### PROVIDED RECORDS:
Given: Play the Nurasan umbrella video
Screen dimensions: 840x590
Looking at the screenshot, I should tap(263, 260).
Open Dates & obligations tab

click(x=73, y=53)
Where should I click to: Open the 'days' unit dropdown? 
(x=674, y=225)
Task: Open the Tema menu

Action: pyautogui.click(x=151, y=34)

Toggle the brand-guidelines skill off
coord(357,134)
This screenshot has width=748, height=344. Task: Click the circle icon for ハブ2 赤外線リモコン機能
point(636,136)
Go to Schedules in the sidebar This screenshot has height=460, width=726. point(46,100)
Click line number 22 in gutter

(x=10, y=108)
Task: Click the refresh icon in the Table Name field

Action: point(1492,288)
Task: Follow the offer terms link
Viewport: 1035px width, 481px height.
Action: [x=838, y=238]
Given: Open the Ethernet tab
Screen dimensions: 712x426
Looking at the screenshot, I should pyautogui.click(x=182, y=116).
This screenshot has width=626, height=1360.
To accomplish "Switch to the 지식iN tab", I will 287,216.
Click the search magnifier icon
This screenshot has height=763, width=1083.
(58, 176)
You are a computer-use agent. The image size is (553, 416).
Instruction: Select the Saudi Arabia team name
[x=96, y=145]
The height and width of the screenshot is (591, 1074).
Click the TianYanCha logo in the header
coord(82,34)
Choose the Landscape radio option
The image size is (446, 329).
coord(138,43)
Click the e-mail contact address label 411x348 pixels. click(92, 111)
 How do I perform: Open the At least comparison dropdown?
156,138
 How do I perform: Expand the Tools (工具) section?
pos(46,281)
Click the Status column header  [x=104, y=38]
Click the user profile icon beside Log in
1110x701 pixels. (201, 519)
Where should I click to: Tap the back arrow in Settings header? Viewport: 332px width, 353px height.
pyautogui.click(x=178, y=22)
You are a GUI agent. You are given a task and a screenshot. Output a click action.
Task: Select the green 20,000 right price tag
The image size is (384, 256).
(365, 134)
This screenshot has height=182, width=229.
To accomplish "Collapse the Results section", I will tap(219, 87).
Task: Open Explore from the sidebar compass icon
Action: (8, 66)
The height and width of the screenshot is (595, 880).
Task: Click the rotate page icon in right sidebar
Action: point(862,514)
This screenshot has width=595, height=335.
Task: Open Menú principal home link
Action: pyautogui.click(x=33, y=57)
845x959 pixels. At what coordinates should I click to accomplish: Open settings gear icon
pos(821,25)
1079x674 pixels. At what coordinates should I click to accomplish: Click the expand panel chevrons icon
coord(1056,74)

### ABOUT THIS EXERCISE:
Exactly as they stand, restate all the lines of the listing.

### REPLY:
Given: Play the Nurasan umbrella video
Screen dimensions: 840x590
Looking at the screenshot, I should tap(263, 260).
Open Dates & obligations tab

click(x=73, y=53)
Where should I click to: Open the 'days' unit dropdown? 
(x=674, y=225)
Task: Open the Tema menu

Action: pyautogui.click(x=151, y=34)

Toggle the brand-guidelines skill off
coord(357,134)
This screenshot has width=748, height=344. Task: Click the circle icon for ハブ2 赤外線リモコン機能
point(636,136)
Go to Schedules in the sidebar This screenshot has height=460, width=726. point(46,100)
Click line number 22 in gutter

(x=10, y=108)
Task: Click the refresh icon in the Table Name field

Action: point(1492,288)
Task: Follow the offer terms link
Viewport: 1035px width, 481px height.
Action: [x=838, y=238]
Given: Open the Ethernet tab
Screen dimensions: 712x426
Looking at the screenshot, I should pyautogui.click(x=182, y=116).
This screenshot has width=626, height=1360.
To accomplish "Switch to the 지식iN tab", I will 287,216.
Click the search magnifier icon
This screenshot has height=763, width=1083.
(58, 176)
You are a computer-use agent. The image size is (553, 416).
Instruction: Select the Saudi Arabia team name
[x=96, y=145]
The height and width of the screenshot is (591, 1074).
Click the TianYanCha logo in the header
coord(82,34)
Choose the Landscape radio option
The image size is (446, 329).
coord(138,43)
Click the e-mail contact address label 411x348 pixels. click(92, 111)
 How do I perform: Open the At least comparison dropdown?
156,138
 How do I perform: Expand the Tools (工具) section?
pos(46,281)
Click the Status column header  [x=104, y=38]
Click the user profile icon beside Log in
1110x701 pixels. (201, 519)
Where should I click to: Tap the back arrow in Settings header? Viewport: 332px width, 353px height.
pyautogui.click(x=178, y=22)
You are a GUI agent. You are given a task and a screenshot. Output a click action.
Task: Select the green 20,000 right price tag
The image size is (384, 256).
(365, 134)
This screenshot has height=182, width=229.
To accomplish "Collapse the Results section", I will tap(219, 87).
Task: Open Explore from the sidebar compass icon
Action: (8, 66)
The height and width of the screenshot is (595, 880).
Task: Click the rotate page icon in right sidebar
Action: point(862,514)
This screenshot has width=595, height=335.
Task: Open Menú principal home link
Action: pyautogui.click(x=33, y=57)
845x959 pixels. At what coordinates should I click to accomplish: Open settings gear icon
pos(821,25)
1079x674 pixels. At what coordinates should I click to accomplish: Click the expand panel chevrons icon
coord(1056,74)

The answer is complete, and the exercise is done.